Member of the National Assembly of Pakistan
- Incumbent
- Assumed office 29 November 2025
- Prime Minister: Shahbaz Sharif
- Preceded by: Omar Ayub Khan
- Constituency: NA-18 Haripur
- In office 6 November 2015 – 31 May 2018
- Prime Minister: Nawaz Sharif
- Preceded by: Raja Aamer Zaman
- Constituency: NA-19 (Haripur)

Personal details
- Born: Haripur, Pakistan
- Party: PMLN (2015-present)
- Relatives: Chaudhry Wajahat Hussain (brother-in-law)

= Babar Nawaz Khan =

Pakistani politician

Babar Nawaz Khan (born 24 August 1986) is a Pakistani politician who had been a member of the National Assembly of Pakistan, from November 2015 to May 2018. Babar Nawaz Khan was born to a Utmanzai Pathan (Hindko Speaking ) family in Haripur, in 1986. He is the son of late politician and Senator "Shaheed e Awam" Akhtar Nawaz Khan. His family belongs to the semi-tribal area of Khyber Pakhtunkhwa called Utman Upper Keya Khabal Area now in Haripur.

== Early life and education ==
He was born in Haripur in 1986. He was educated at the Jinnah Jame High School & College and received FSC (Pre Engineering Degree) from Board of Intermediate Abbottabad.

==Political career==

He ran for the seat of the Khyber Pakhtunkhwa Assembly as an independent candidate from Constituency PK-50 (Haripur-II) in by-polls held in January 2014, but was unsuccessful. He received 24,000 votes and lost the seat to Akbar Ayub Khan.

Khan was elected to the National Assembly of Pakistan as a candidate of Pakistan Muslim League (N) from Constituency NA-19 (Haripur) in a by-elections held in August 2015. He received 137,700 votes and defeated a candidate of Pakistan Tehreek-e-Insaf. During his tenure as Member of the National Assembly, he served as chairman of Standing Committee of the National Assembly on Human Rights. Babar Nawaz Khan's greatest achievement in his tenure from 2015 to 2018 was the supply of Sui Gas to more than 600 villages in Haripur.

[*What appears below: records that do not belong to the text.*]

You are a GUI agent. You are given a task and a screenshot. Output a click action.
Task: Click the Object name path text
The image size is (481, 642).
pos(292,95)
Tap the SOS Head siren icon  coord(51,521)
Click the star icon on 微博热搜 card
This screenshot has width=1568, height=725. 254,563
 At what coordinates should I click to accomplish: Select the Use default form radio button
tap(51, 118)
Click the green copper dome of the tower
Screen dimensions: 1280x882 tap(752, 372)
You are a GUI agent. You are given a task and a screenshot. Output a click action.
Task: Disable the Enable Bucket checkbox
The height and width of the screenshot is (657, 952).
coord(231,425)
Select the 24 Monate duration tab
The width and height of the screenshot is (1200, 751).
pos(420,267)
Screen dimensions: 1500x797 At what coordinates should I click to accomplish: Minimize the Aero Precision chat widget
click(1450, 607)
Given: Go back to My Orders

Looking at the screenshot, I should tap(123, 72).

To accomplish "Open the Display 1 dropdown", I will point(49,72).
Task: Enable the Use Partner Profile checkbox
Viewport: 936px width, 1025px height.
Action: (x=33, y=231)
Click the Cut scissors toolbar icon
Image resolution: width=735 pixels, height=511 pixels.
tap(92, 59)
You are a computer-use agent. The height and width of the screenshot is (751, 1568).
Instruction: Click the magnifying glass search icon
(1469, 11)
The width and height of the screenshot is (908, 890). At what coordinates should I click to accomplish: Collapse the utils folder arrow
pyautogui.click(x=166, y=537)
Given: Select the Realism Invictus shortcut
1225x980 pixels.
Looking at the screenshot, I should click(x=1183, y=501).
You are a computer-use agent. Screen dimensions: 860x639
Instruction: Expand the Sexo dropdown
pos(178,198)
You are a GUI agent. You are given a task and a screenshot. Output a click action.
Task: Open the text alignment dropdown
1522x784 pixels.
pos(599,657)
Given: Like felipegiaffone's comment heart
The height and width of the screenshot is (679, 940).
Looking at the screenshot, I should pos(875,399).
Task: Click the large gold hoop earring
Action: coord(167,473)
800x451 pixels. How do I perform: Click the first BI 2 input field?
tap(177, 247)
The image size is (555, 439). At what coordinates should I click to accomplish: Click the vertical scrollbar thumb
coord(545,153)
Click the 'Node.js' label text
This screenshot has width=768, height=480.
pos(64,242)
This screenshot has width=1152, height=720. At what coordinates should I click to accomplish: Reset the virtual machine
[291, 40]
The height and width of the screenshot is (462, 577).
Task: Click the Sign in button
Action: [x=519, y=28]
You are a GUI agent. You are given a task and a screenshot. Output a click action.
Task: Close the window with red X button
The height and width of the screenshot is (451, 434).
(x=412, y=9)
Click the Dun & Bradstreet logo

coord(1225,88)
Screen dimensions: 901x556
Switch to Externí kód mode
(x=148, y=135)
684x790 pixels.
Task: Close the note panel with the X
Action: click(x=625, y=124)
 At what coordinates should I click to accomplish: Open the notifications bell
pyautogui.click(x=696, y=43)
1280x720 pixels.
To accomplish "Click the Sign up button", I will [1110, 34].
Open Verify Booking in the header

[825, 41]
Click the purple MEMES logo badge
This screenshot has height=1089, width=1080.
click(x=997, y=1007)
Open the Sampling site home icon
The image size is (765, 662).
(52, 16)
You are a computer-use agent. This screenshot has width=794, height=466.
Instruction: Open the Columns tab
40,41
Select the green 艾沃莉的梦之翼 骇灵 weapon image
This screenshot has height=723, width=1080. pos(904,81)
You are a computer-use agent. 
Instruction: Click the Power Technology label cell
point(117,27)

Khan was the Youngest Parliamentarian during former government tenure.

In the 2018 Pakistani general elections, Babar Nawaz Khan lost to Omar Ayub Khan of PTI from Constituency NA-17 (Haripur). He got 132,756 votes, while Omar Ayub got 172,609 votes.

In the 2024 general elections, Babar Nawaz again lost to Omar Ayub from NA-18 Haripur, this time getting 112,839 votes, while Omar Ayub got 192,948 votes.

NA-18 was vacated after Omar Ayub was disqualified. In the by-elections held on 23 November 2025, Babar Nawaz was elected as MNA as candidate of PML (N), getting 163,996 votes. His opponent Shehernaz Omar Ayub got 120,220 votes, as an independent candidate with backing from PTI.